NIST's AI Risk Management Framework is voluntary, but it is the de facto vocabulary of AI accountability in the US — the language directors, auditors, and insurers already use when they ask how AI risk is handled. It deliberately doesn't tell you which tool-authorization checks to run; that's not its layer. It asks whether someone owns the risk (Govern), whether you know where it lives (Map), whether you're measuring it (Measure), and whether you're acting on it (Manage).

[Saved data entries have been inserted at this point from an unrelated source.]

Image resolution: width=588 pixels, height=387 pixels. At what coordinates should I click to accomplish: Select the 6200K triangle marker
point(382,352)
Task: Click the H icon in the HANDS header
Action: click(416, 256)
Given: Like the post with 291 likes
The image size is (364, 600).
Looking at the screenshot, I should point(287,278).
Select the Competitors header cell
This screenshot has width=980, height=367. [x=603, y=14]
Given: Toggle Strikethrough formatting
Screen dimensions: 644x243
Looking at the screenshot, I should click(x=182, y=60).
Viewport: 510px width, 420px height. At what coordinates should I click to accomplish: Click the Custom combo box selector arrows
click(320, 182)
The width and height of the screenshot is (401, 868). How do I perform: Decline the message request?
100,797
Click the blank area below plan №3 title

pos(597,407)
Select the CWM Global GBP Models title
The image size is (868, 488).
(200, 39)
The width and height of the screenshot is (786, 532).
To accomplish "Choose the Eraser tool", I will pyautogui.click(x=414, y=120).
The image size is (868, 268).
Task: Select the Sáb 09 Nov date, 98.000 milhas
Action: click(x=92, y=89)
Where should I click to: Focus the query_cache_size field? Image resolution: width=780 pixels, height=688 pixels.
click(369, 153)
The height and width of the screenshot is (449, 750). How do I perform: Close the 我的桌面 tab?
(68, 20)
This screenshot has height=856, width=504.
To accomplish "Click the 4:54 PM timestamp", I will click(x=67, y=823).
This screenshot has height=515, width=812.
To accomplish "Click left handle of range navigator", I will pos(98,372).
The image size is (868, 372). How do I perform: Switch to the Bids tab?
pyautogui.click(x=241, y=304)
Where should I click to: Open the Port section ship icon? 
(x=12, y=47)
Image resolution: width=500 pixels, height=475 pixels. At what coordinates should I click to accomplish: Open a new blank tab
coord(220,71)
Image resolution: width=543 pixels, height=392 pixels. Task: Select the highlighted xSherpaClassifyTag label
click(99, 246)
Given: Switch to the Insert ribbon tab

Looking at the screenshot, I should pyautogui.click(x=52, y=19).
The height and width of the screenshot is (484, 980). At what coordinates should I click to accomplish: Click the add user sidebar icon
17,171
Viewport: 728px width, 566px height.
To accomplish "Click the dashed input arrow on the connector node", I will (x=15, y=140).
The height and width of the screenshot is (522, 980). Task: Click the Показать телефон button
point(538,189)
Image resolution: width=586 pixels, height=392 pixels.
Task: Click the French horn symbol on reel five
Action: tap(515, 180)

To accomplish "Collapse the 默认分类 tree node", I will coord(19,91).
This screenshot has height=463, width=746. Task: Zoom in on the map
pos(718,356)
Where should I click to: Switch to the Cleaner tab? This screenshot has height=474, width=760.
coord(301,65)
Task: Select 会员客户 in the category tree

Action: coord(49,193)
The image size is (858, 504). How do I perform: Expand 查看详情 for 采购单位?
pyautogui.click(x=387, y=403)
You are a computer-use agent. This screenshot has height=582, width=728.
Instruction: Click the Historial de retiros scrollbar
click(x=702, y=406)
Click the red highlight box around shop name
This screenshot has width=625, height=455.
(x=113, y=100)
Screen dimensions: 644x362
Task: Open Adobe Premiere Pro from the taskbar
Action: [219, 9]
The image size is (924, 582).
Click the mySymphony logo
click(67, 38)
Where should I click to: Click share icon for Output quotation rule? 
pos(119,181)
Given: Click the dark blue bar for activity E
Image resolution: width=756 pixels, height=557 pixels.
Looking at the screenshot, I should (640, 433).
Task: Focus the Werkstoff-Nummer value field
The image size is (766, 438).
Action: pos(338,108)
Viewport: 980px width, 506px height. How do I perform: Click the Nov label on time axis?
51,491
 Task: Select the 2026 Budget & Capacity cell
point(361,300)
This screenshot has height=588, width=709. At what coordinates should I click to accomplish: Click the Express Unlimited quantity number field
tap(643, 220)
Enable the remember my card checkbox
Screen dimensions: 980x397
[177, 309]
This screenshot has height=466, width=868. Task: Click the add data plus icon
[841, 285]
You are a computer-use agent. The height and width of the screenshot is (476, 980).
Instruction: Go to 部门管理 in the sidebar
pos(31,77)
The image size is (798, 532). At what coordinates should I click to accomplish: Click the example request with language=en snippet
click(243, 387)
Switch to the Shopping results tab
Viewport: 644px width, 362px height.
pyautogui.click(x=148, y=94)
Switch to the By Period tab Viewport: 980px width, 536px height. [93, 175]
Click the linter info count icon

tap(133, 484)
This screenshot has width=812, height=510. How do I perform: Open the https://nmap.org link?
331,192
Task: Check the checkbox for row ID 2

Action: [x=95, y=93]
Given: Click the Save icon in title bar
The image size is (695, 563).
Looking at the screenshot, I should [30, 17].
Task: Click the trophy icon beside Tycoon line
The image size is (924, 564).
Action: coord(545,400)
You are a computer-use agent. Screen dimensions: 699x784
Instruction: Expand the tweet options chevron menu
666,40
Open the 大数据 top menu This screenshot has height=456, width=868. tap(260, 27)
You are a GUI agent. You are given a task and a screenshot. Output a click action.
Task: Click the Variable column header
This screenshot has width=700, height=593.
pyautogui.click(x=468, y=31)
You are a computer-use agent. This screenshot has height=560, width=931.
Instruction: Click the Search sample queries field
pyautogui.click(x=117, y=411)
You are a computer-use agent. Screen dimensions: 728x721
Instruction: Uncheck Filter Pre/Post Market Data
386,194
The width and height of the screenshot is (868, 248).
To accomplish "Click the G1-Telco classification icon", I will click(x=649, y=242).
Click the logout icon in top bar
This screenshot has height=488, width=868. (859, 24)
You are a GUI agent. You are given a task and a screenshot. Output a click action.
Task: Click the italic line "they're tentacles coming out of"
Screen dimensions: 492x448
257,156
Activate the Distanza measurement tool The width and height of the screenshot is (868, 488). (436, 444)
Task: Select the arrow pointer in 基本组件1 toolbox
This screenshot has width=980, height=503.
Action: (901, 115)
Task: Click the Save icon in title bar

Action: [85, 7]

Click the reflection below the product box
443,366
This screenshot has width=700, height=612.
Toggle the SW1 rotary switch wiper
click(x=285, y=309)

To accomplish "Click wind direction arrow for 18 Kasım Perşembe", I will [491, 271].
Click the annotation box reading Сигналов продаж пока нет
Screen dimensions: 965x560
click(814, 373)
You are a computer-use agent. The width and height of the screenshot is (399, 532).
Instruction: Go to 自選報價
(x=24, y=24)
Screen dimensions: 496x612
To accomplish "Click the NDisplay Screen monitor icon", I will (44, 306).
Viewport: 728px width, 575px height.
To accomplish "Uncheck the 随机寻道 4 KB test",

That is exactly why the combination works. OWASP findings give Map and Measure real content; the spine's scoping and gating decisions are what Manage looks like in practice; and the assignment of ownership for each agent and its credentials is Govern made concrete. One layer down sits the legal clock — the Colorado AI Act has been live since February 2026 for high-risk AI systems, and EU AI Act high-risk obligations land December 2, 2027 — and enterprise customers are already pushing both into vendor due-diligence questionnaires ahead of the deadlines. The full four-layer stack — attack, verification, governance, legal — is laid out on the method page.

What does an assessment against these frameworks produce?

An assessment against these frameworks produces a findings list in OWASP ASI terms, controls verified as AISVS requirements, and a posture summary in NIST AI RMF language — evidence, not opinions. Concretely: an inventory of what your agents can do, per-finding severity with a fix direction, and a remediation order — artifacts you can hand to an auditor, an insurer, or your own engineers.

The practical difference from a generic security review is that nothing rests on "trust us." A finding tagged ASI03 can be looked up; a control phrased as an AISVS requirement can be re-checked by anyone; a readout structured Govern / Map / Measure / Manage needs no translation for the people who approve budgets. The framework tags are what make the deliverable portable — the same document works for your engineers, your auditor, and your customer's due-diligence questionnaire.

That's also the standard you should hold any provider to, including us. If you're evaluating an agent security review — ours or anyone's — ask which framework the findings are named in, which verification standard the controls were checked against, and what language the summary reports in. If the answers aren't specific, you're buying opinions. What a review looks like when it's built this way, scope and pricing included, is on our Agent Security Assessment page.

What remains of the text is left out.